Reproduce verbatim the passage of the post on renaming the root account, starting with "The only case" and going on through "occasionally with mustard.".

Reading passage —
------------------------------
Renaming root account

Atom Powers APowers at PyramidBrew.com
Thu Mar 3 17:13:34 GMT 2005


 
Enabling "toor" is not very different from renaming the root account, worse
because you would then have two "root" (uid 0) accounts.
I don't see any harm in renaming the root account, but I don't think it would
do much either. Most processes that use root run with setuid 0, regardless of
what's in the passwd file. Even in user land you don't have to know what the
root account is named if you use 'su' or 'sudo'.
The only case I can envision where it would make a difference is if you have
an application which wants to run as a specific (usually unpriv.) user and
you set it to use "root", or if you allow "root" logon through ssh (bad idea)
or terminal (but if somebody can get that then you are already in trouble).

----
Perfection is just a word I use occasionally with mustard.

Atom Powers
Systems Administrator
Pyramid Breweries Inc.
------------------------------
Listed records —
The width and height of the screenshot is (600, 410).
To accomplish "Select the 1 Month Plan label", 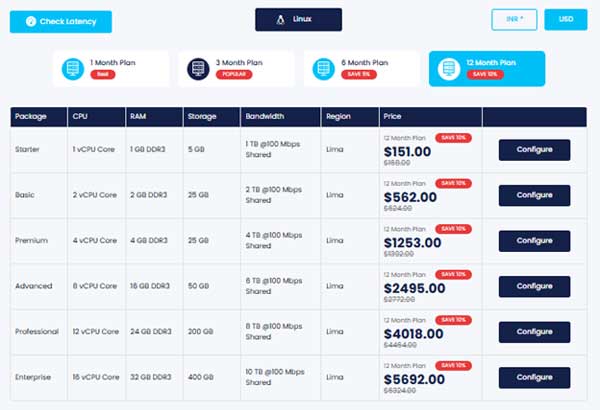I will (x=112, y=62).
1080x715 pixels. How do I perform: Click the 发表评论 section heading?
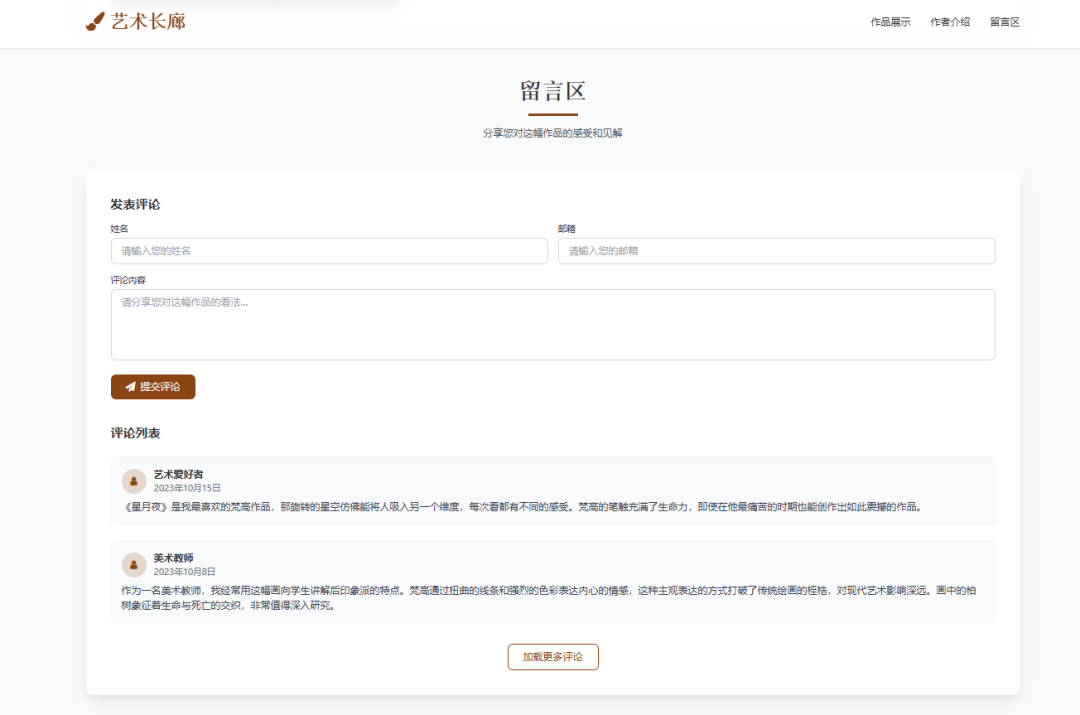coord(137,203)
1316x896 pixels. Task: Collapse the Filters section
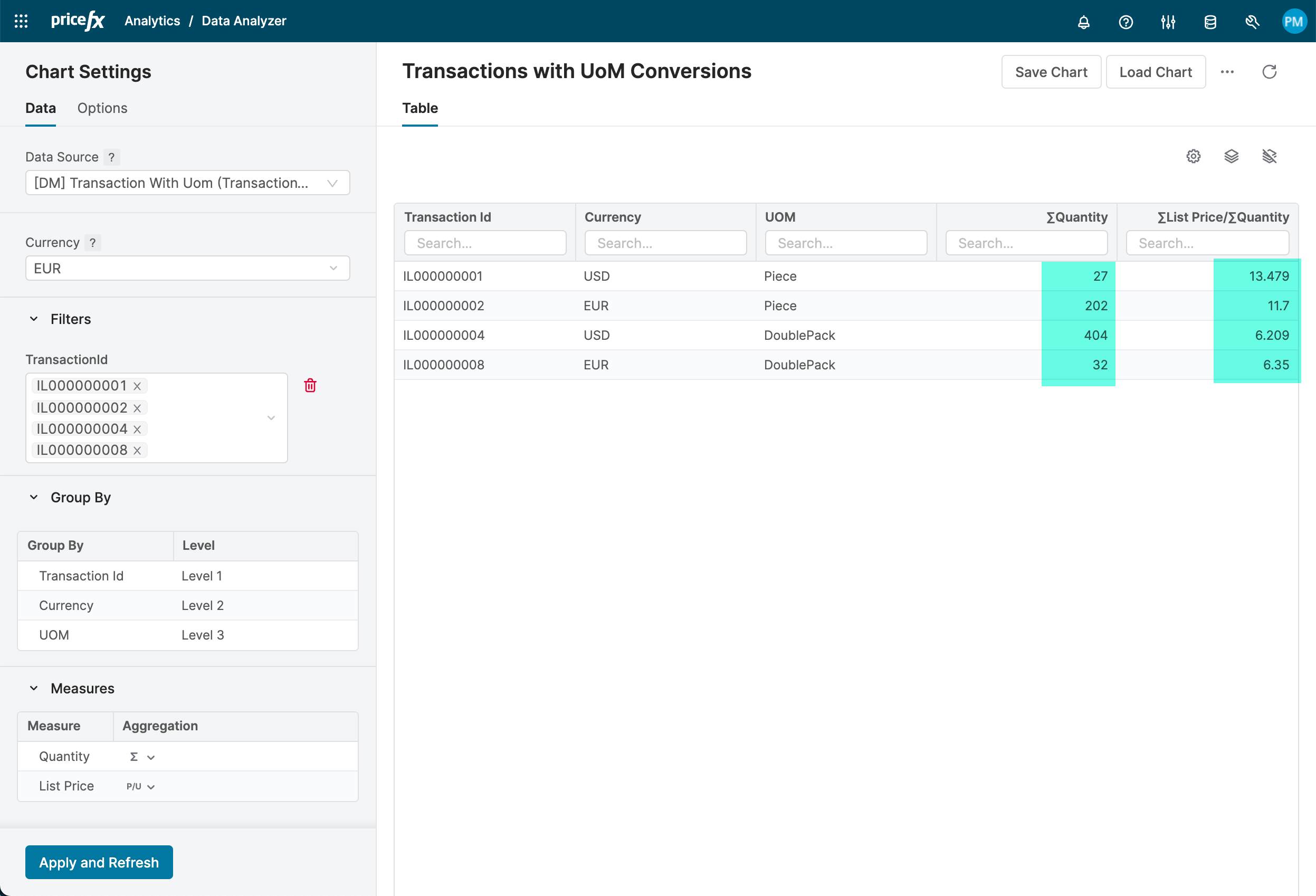coord(34,319)
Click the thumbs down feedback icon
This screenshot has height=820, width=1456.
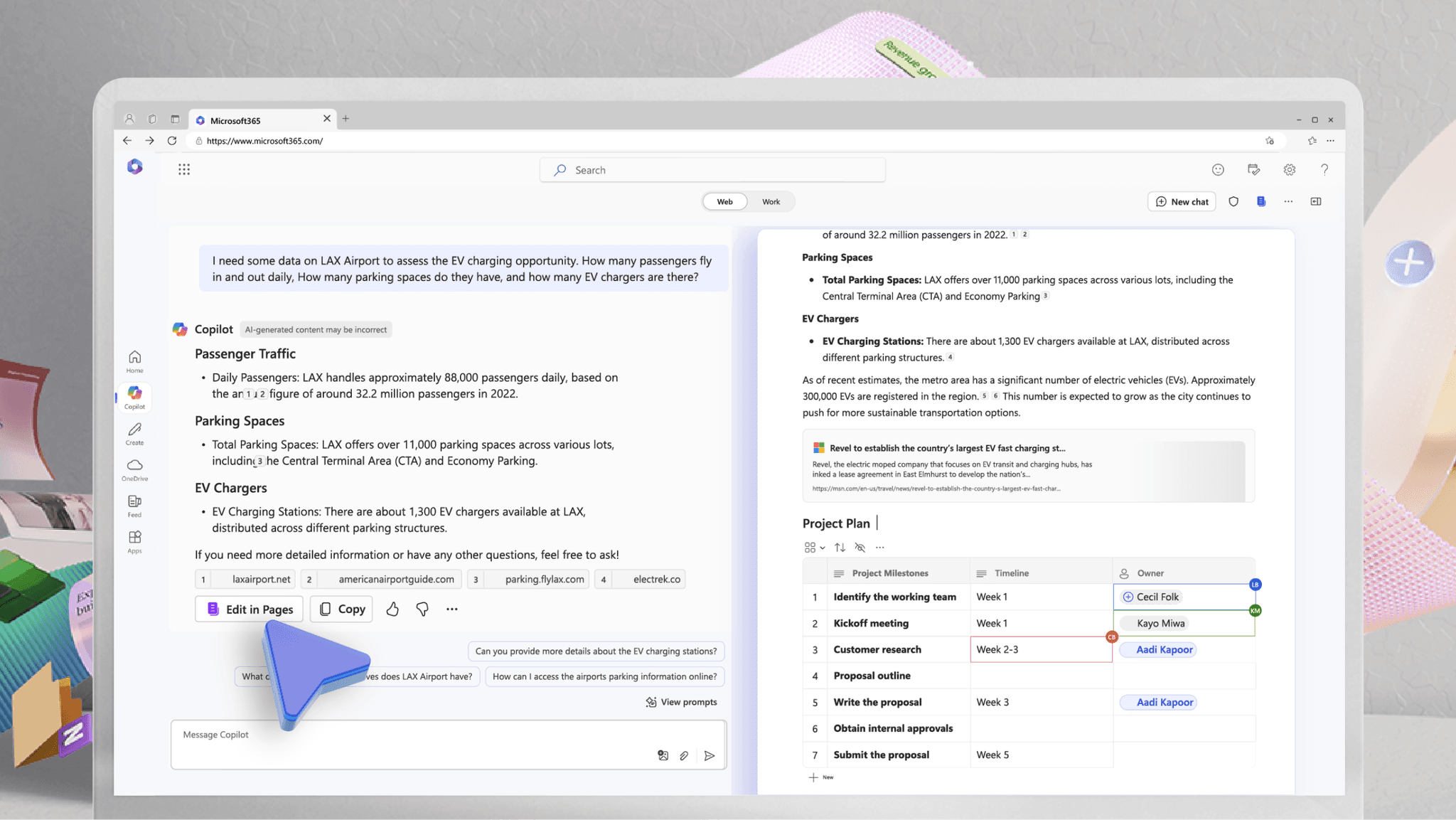(422, 609)
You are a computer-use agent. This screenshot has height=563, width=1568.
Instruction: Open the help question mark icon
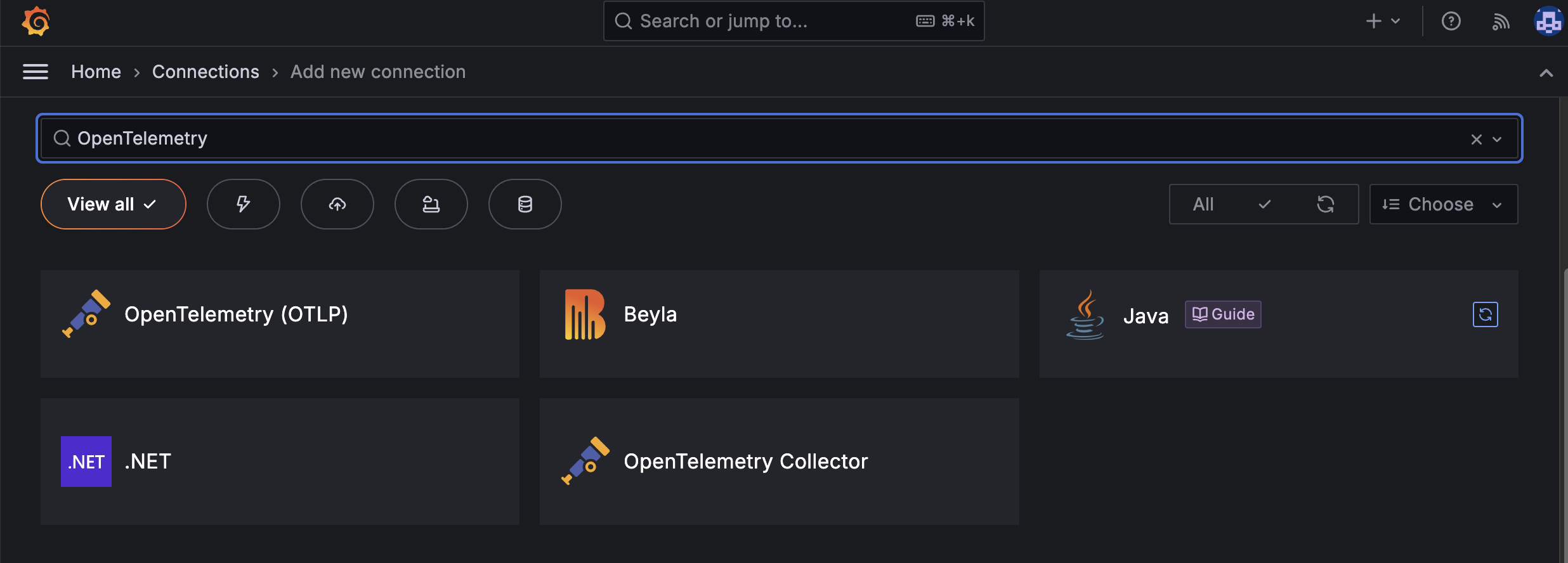tap(1451, 22)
------------------------------
Answer for this exercise —
The only case I can envision where it would make a difference is if you have
an application which wants to run as a specific (usually unpriv.) user and
you set it to use "root", or if you allow "root" logon through ssh (bad idea)
or terminal (but if somebody can get that then you are already in trouble).

----
Perfection is just a word I use occasionally with mustard.